Exercise: Match the mental stress with physical stress, release endorphins. “Get out of your mind by getting into your body”. Do something that makes you sweat for 10 minutes. Endorphins make you feel better. Matching the physical stress to your mental stress helps align how you feel. If you are physically worn out, you will sleep.
Sleep: Get good sleep. Put distractions far away. Passing out from alcohol is not sleep.
Eat Clean: Sugary oily foods (fast foods) taste great but make you feel terrible. You also know that they are bad for you so you feel guilty. Eating well makes you feel better.
Control: Organise your room. Go somewhere you want to (ideally under your own power like walking or cycling). You have so much freedom and power. Remind yourself of this by using it.
Breathe: Slow your breathing. Count four on the way in, hold for four, count four on the way out, hold for four, repeat until you don’t remember how long you’ve been trying this.
Mindfulness: Take some time to practice mindfulness (this is a skill that I can’t explain in a couple sentences, but I’d recommend trying the free sessions on Headspace).
Unplug: Go offline. You don’t need technology to survive. Switch off. Leave smart devices behind. Even leave your watch behind to lose track of time. Just be.

Purdue Pharma

On Monday Purdue Pharma filed for bankruptcy. Opiates are incredibly useful and powerful drugs, but are also addictive. The US over prescribed them, peaking at 81.2 prescriptions per 100 persons in 2010-2012. Those prescriptions and subsequent addictions and addiction related deaths are linked to the marketing of OxyContin in many lawsuits against Purdue Pharma. For a humorous take on a dire situation, see John Oliver (April 2019).

Quirks of Academia

A high school student in Australia recently published in a mathematics journal, and it made the news. I have read some slightly bitter comments along the lines of “so what”. There is a lot of pressure inside academia to publish papers (a metric of performance) and seeing a relatively simple result gain media coverage can inspire envy.

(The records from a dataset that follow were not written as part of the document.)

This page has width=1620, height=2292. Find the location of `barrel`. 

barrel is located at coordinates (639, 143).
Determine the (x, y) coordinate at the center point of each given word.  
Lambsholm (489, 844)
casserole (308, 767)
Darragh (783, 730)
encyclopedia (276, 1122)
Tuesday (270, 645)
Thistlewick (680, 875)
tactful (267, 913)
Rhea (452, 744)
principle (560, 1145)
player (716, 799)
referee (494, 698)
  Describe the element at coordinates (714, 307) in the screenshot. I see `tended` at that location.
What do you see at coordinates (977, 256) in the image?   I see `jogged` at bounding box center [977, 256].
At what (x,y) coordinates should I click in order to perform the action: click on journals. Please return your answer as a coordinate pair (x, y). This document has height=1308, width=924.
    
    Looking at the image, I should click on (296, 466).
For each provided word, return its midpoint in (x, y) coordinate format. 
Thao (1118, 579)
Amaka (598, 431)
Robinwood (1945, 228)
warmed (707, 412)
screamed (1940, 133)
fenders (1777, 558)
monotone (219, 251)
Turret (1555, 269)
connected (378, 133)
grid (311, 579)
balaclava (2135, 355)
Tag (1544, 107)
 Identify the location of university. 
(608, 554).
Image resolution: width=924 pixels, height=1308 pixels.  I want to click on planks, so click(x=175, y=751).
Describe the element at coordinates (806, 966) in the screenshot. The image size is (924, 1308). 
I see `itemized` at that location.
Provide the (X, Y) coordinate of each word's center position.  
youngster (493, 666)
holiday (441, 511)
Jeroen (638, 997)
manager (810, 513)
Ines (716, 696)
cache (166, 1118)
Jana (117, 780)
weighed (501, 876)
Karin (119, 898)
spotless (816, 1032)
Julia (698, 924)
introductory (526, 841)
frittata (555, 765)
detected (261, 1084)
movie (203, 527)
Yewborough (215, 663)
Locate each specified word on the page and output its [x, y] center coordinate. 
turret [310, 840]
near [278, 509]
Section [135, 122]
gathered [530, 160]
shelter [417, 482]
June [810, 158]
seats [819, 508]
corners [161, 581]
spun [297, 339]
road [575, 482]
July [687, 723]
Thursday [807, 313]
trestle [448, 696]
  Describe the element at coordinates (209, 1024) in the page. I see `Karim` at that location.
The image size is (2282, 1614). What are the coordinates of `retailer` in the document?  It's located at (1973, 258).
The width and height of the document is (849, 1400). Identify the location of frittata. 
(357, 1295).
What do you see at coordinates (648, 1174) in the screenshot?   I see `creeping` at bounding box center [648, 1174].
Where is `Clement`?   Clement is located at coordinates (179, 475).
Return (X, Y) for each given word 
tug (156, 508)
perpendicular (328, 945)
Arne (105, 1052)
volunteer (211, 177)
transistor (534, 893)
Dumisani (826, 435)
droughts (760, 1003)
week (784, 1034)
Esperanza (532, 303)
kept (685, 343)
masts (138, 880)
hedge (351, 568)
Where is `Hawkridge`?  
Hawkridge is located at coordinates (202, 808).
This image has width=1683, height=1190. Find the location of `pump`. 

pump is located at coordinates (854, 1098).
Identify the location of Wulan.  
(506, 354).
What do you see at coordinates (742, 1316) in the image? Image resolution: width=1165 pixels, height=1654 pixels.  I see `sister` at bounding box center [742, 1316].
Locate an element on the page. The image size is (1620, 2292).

Tumbling down the rabbit hole led me to this (now defunct) blog, poking fun at Mary M Tai’s paper and claim to have developed a new method for finding the area under curves. That method may actually be over 2000 years old. That paper has 363 citations today (another metric of academic performance). I found this funny.

Photo from the Week

Some late nights in the lab have let me share runs with the wildlife of Oxford.